Records supplied:
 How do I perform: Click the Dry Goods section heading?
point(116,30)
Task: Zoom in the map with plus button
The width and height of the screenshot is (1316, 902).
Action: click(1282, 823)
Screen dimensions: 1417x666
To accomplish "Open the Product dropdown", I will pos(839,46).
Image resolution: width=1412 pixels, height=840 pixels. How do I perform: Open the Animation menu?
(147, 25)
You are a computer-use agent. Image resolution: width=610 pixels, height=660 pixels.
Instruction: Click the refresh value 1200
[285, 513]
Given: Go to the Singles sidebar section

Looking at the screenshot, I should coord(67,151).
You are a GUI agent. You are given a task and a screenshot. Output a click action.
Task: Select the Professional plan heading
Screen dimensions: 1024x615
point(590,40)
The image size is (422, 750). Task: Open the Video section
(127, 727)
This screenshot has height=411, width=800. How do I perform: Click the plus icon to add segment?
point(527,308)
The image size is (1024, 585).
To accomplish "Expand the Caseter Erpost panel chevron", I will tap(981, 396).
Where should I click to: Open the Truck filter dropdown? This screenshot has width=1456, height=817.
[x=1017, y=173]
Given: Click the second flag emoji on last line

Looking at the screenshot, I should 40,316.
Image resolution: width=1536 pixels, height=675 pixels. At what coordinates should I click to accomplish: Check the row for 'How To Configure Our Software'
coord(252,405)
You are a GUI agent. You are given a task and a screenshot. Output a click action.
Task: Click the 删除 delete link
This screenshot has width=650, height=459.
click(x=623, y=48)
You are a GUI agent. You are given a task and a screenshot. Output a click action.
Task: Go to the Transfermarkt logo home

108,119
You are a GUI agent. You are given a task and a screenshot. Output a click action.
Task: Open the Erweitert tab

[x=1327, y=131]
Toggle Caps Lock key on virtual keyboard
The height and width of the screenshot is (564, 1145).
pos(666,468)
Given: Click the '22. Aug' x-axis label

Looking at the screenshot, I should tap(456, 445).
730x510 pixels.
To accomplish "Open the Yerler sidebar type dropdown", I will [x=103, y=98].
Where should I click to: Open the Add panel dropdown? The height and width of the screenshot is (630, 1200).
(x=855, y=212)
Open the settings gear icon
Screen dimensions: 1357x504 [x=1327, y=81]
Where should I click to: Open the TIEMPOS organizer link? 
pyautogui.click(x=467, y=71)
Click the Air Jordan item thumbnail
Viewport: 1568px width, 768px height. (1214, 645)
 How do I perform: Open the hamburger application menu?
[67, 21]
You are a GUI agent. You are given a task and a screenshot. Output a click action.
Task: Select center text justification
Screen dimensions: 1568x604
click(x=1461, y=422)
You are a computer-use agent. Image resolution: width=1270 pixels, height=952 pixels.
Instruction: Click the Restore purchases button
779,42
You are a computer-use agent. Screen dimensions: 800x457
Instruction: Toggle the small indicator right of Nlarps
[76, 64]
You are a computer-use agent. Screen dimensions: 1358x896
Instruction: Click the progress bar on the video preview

What you have to do:
Pick out and copy every line of the listing above that contains the string "computer". Case counts, so a line qualifies only if its capitalization matches.

The answer:
You are a computer-use agent. Image resolution: width=610 pixels, height=660 pixels.
You are a computer-use agent. Image resolution: width=1270 pixels, height=952 pixels.
You are a computer-use agent. Screen dimensions: 800x457
You are a computer-use agent. Screen dimensions: 1358x896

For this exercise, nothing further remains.